The Clinton administration plans to cut the federal work force by 252,000 - 12 percent - by the end of 1999 and 118,300 by Oct. 1, the start of the next fiscal year.
If it succeeds, the cut will shrink the size of the federal government on a historic scale rivaled only by the build-down of armed forces after World War II.
At least in this century, says Donald Kettl, a University of Wisconsin political scientist who studies government bureaucracy, ``There has never been anything comparable.''
``We don't have any precedent for this in the federal government,'' says Calvin Mackenzie, an expert on federal employment practices at Colby College in Waterville, Maine. ``I'm not sure we have a precedent at any level of government.''
For the most part, President Clinton is not proposing that government cut any functions, only that it perform them with fewer people. Through the ``reinventing government'' project directed by Vice President Al Gore Jr., the White House directed that job cuts be concentrated on middle managers in supervisory and central administration roles.
As a political gesture, cutting the federal job roster directly addresses the high level of antigovernment feeling among voters these days, says Republican pollster Frank Luntz. ``Everyone hates bureaucrats,'' he says, especially since people envision them as faceless and far away.
``What Clinton is doing is taking one of our best issues,'' Mr. Luntz says.
Mr. Clinton has promised that the savings from the job cuts will fund programs that fight violent crime - another issue traditionally dominated by Republicans.
In practical terms, however, the deep job cuts also present some risks. ``There's a risk that we'll end up with a situation that's even worse,'' Dr. Kettl says. Often the most capable and productive people leave during cutbacks, and the government may become less competent and effective without them.
``There's a lot of talent at the senior levels of government that lubricates the system and keeps things running smoothly,'' Dr. Mackenzie says.
Letting the right people go
If the Defense Department, for example, could be redesigned, it could run with far fewer people, says former Defense undersecretary Don Hicks, now a consultant. ``The problem is: How do you get there? We don't have an efficient system, and we don't let the right people go.''
The administration would like to make the cuts painlessly through retirements, voluntary departures, and proposed buyouts that pay up to $25,000 for employees to leave.
But, so far, the trims are not coming so smoothly. Employees are not leaving voluntarily. Instead, they are clinging to their jobs at near historic levels of tenacity, as gauged by low attrition rates. And the buyout proposal is currently at an impasse between different versions passed by the House and Senate.

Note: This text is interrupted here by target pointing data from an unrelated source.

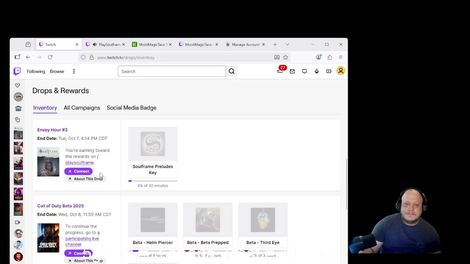
Task: Open the notifications inbox with 27 badge
Action: click(280, 71)
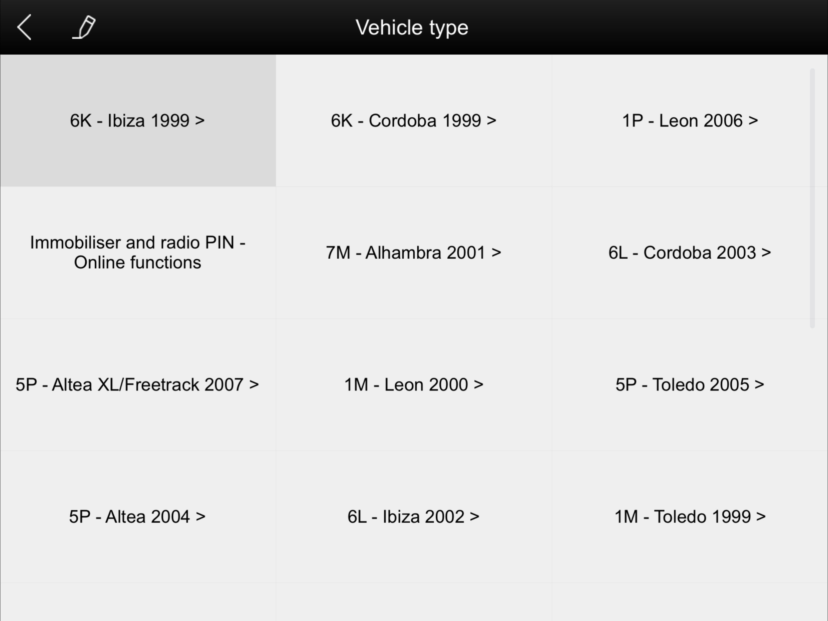Click the Vehicle type header title

click(x=412, y=27)
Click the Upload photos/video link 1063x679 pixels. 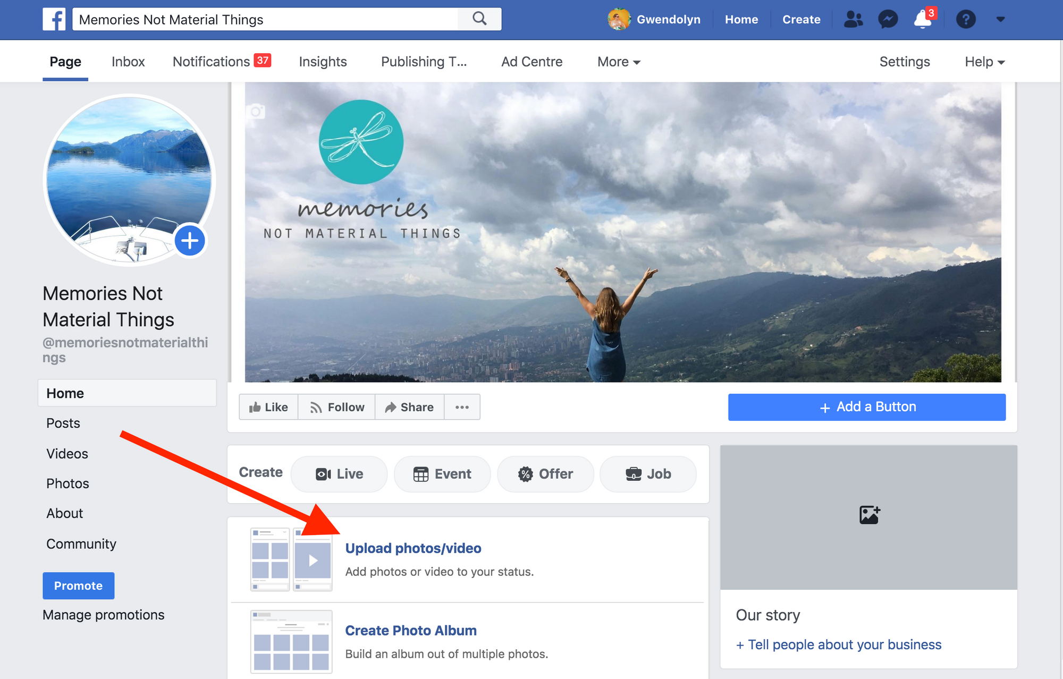pyautogui.click(x=413, y=548)
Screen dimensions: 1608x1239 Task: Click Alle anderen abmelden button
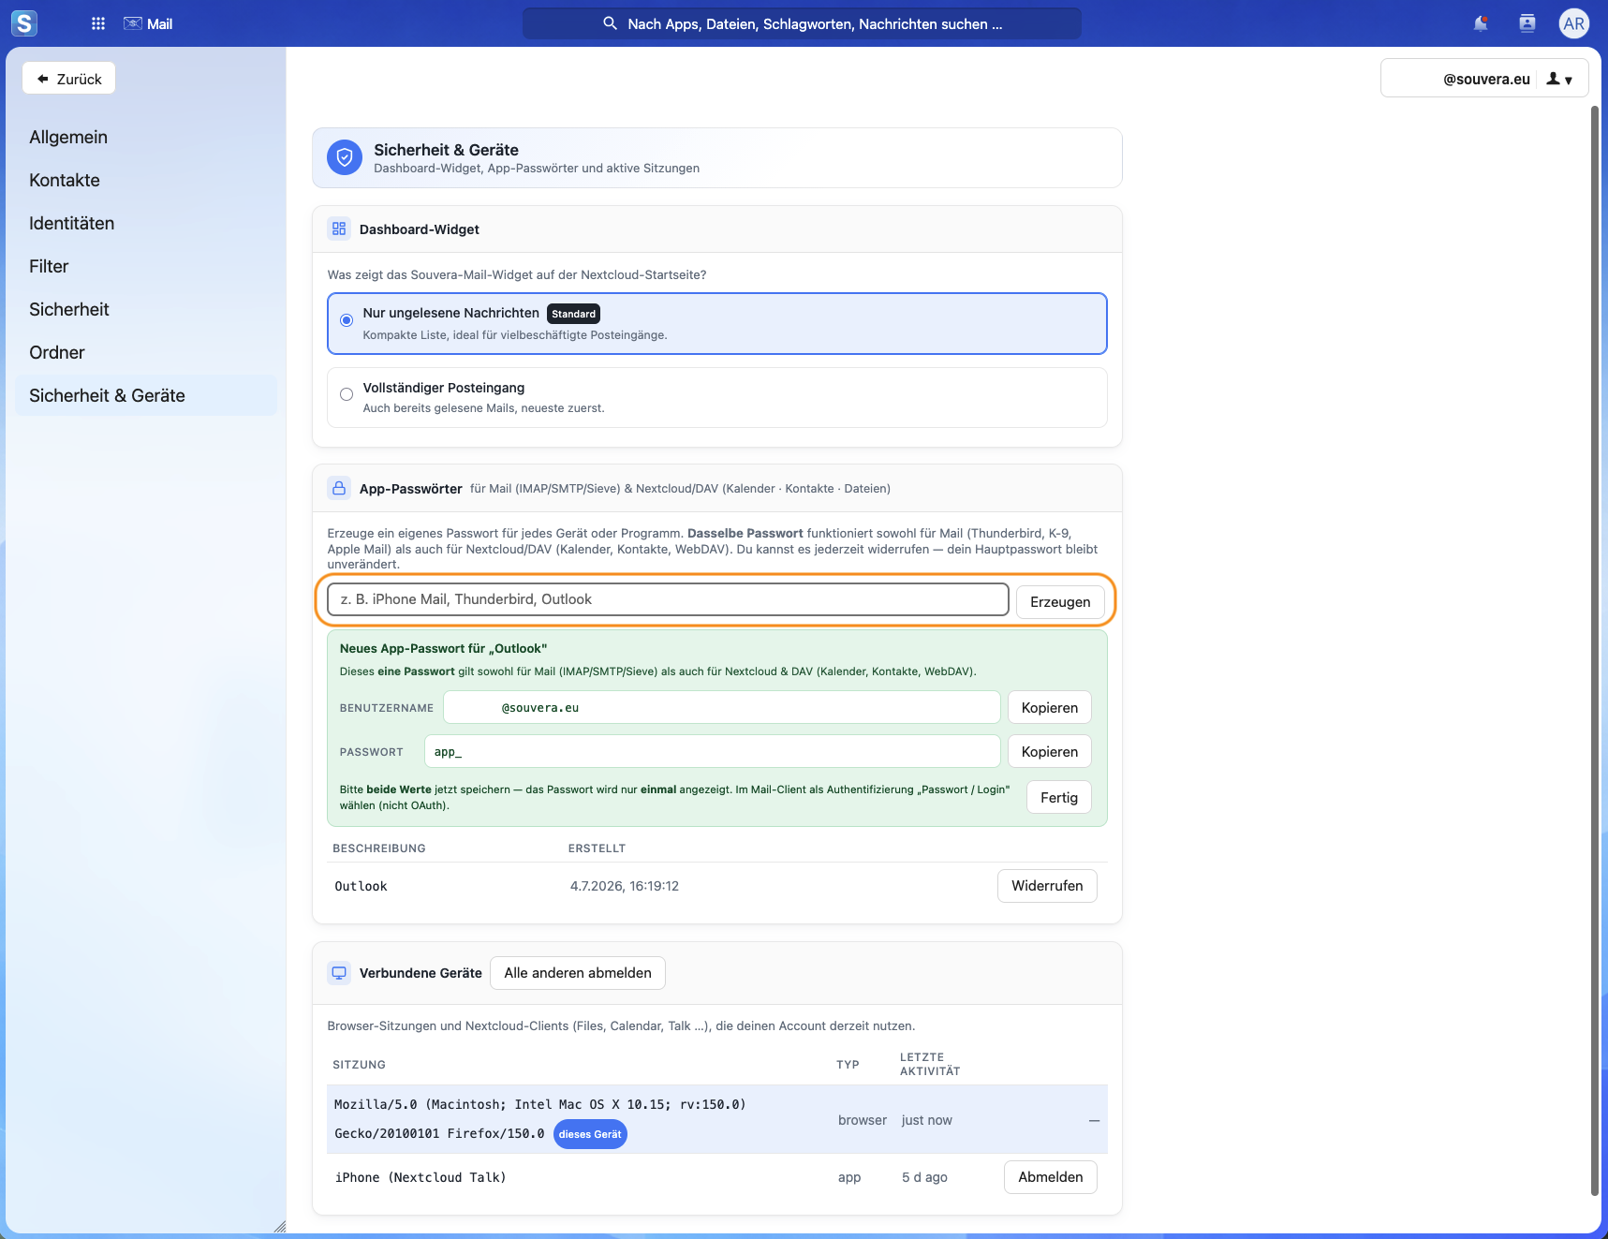click(x=578, y=973)
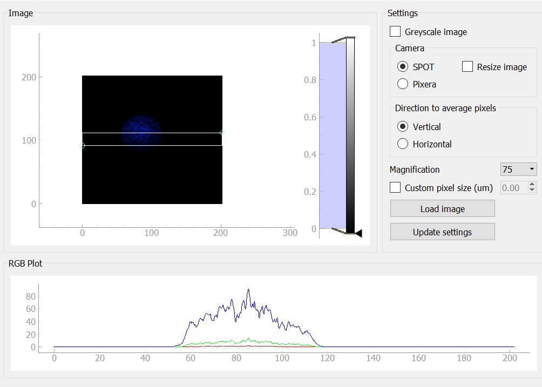Image resolution: width=542 pixels, height=387 pixels.
Task: Click the blue spot in the image
Action: 140,131
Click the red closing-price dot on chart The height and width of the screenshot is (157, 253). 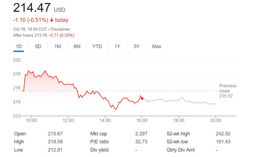point(142,98)
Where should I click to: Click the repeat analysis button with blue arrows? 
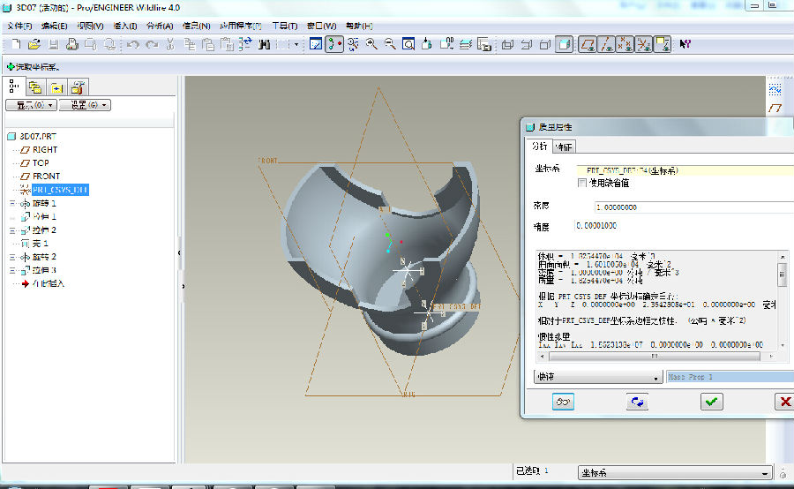click(x=637, y=402)
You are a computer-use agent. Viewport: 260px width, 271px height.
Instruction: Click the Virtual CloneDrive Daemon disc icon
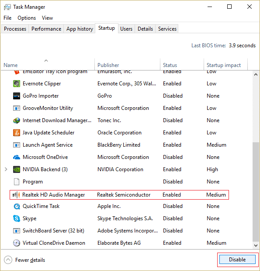pyautogui.click(x=17, y=243)

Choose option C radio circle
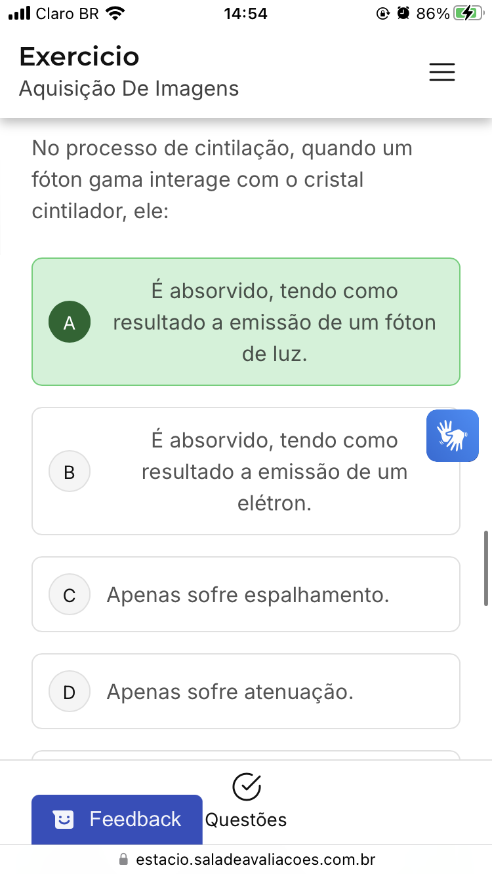(x=70, y=595)
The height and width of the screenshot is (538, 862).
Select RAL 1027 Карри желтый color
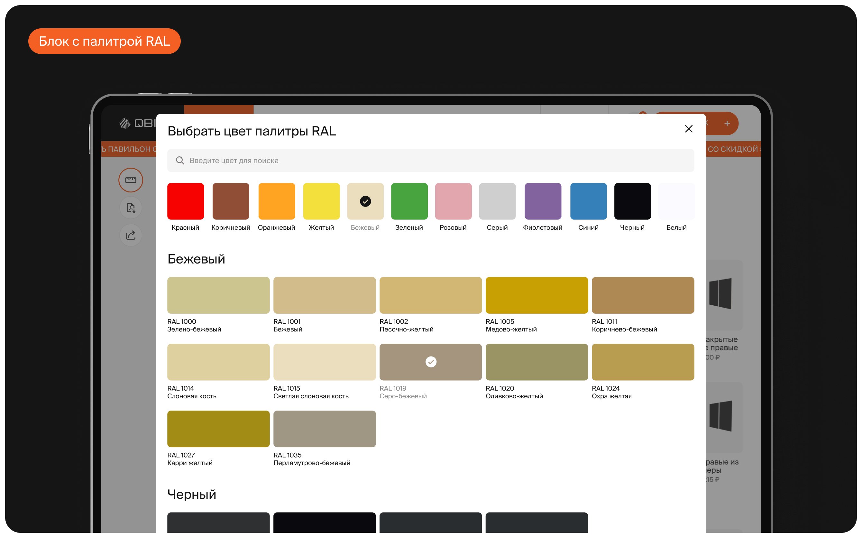218,429
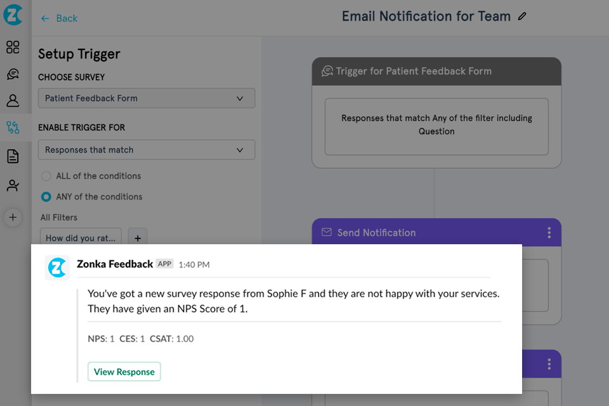The width and height of the screenshot is (609, 406).
Task: Select ANY of the conditions option
Action: tap(46, 197)
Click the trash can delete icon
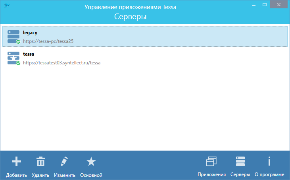This screenshot has width=290, height=180. [x=40, y=161]
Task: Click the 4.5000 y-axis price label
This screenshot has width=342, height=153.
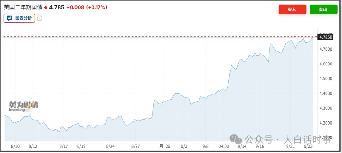Action: coord(326,79)
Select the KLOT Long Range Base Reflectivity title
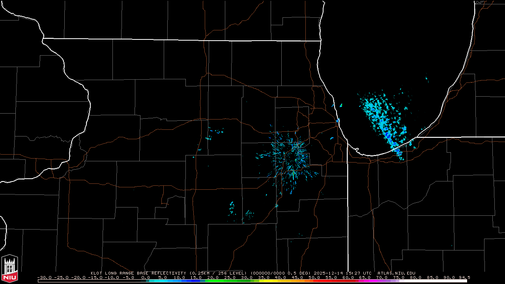Image resolution: width=505 pixels, height=284 pixels. (x=138, y=273)
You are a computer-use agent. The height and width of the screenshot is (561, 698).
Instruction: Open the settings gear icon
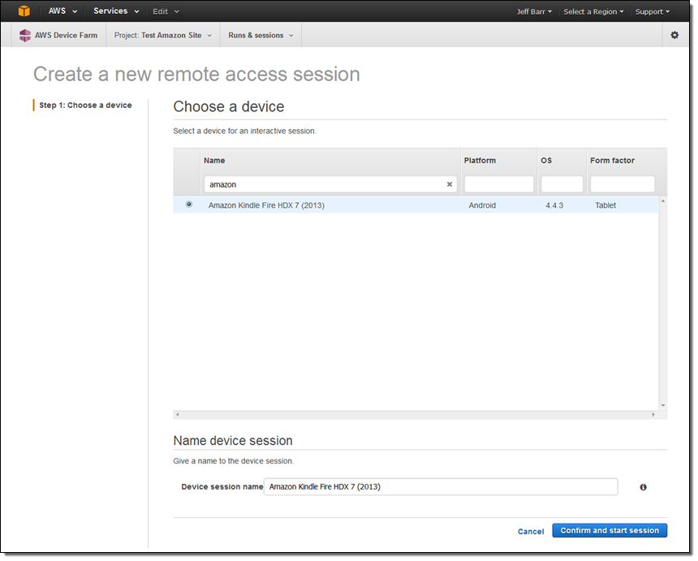click(674, 36)
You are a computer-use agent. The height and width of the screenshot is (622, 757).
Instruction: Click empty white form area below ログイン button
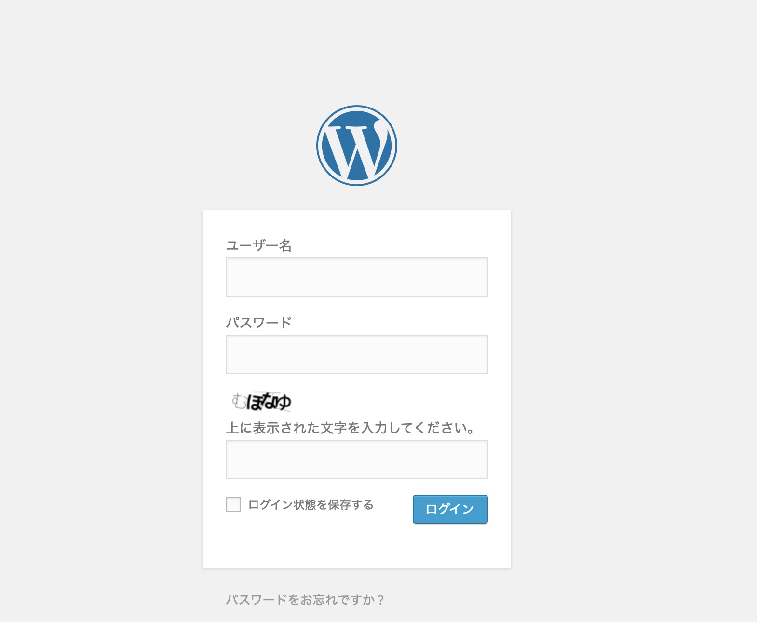coord(357,547)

The major difference is that the Senate bill would require federal agencies to absorb the cost of the buyout in their budgets, while the House version waives budget limits to fund the buyout with new spending. The Defense Department has a buyout plan in effect.
Without a buyout, federal agencies will have to follow the course that the Office of Personnel Management is already taking - layoffs.
Buyouts have the disadvantage that the most capable people often take them. Layoffs have the disadvantage that those with least seniority and lowest pay are cut, which can mean lower savings and fewer minorities and women on the US payroll.
The budget proposed by Clinton last month for the fiscal year that begins in October would employ 118,300 fewer civilians than Congress appropriated money for in 1993. This more than meets an executive order Clinton signed last October requiring a 100,000-person cut.
One small catch
A small catch: Actual federal employment, adding up full-time equivalent positions, never reached the level that Congress appropriated. So the actual shrinkage in civilian employment from 1993 to 1995, under the Clinton budget, is 97,400.
Of that number, 76,900 jobs, or 79 percent, are from the civilian ranks of the Defense Department. The cuts in uniformed personnel are far higher - 184,800.
The traditional practice in discussing federal employment, however, is to leave uniformed personnel out in deference to their role. Their numbers usually rise and fall according to the wartime footing of the country.
Civilian employment in the federal government has held remarkably steady since the Eisenhower administration, with slight increases during the Johnson administration for Great Society programs and during the Reagan administration as the defense buildup added to the ranks of civilian defense workers.